Users of Samsung Galaxy devices should take note of a new report regarding a security flaw that affects them.

The flaw apparently allows hackers to install malware on the Samsung devices, and even eavesdrop on calls. The worst part about the flaw is that there is nothing that can be done about it.

Samsung Keyboard Bug Leaves 600M Galaxy Phones Vulnerable To Hack

Samsung provided patch for security flaw.

NowSecure, a security firm based in Chicago, claims that a bug in the Swift keyboard software can allow an attacker to use arbitrary code on the devices. The keyboard comes preinstalled on over 600 million Samsung devices.

Users of those devices may think that uninstalling the software will remove the problem, but it is impossible to do so. The flaw can also be used by hackers even when the software is not in use.

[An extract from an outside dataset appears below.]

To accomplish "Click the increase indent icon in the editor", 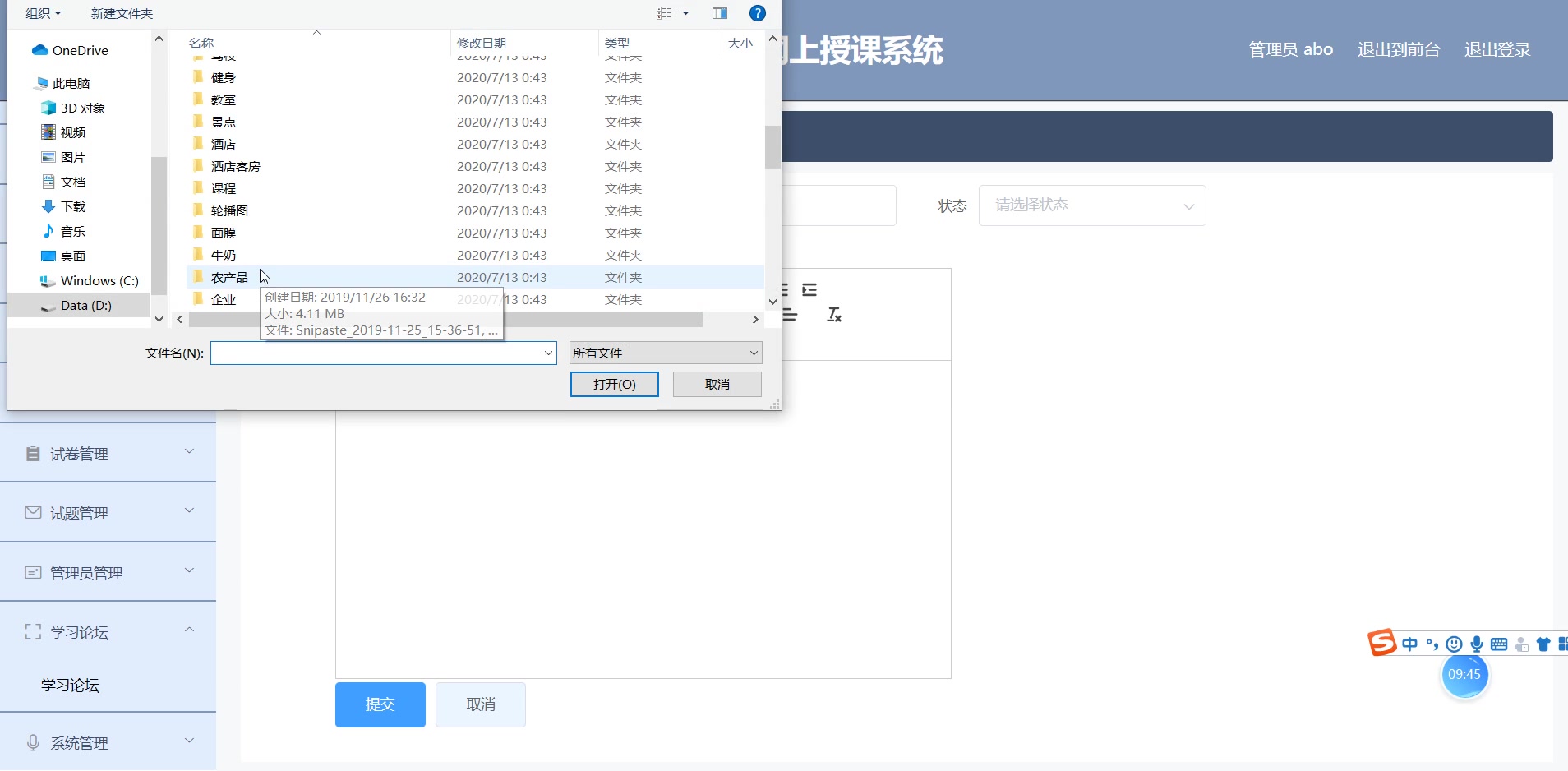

Swift has access to most of the functions on Samsung smartphones due to the fact that it is a privileged piece of software. An attacker can use the weakness to install malware, access the camera, microphone and GPS, listen in to calls and messages, influence the behavior of other apps and steal photos and messages.

NowSecure reportedly told Samsung about the flaw in December 2014, and the company released a patch to network operators in “early 2015.” It is not clear how many carriers passed the patch on to their users.

Low risk vulnerability on a huge number of devices

A long list of devices are potentially at risk, such as Samsung Galaxy S6, S5, S4 and S4 mini on major U.S. carriers. Owners of affected devices are advised to avoid using unsecured WiFi networks, or switch to an alternative device.

Do not confuse the pre-installed Swift software with the SwiftKey keyboard app which is available on Google Play. SwiftKey CMO Joe Braidwood told Mashable that the flaw is not related to the SwiftKey app.

“We supply Samsung with the core technology that powers the word predictions in their keyboard. It appears that the way this technology was integrated on Samsung devices introduced the security vulnerability,” he said in a statement.

Despite the huge number of affected devices, the vulnerability is a “low risk” one, according to Braidwood. “A user must be connected to a compromised network (…), where a hacker with the right tools has specifically intended to gain access to their device. This access is then only possible if the user’s keyboard is conducting a language update at that specific time,” he argues.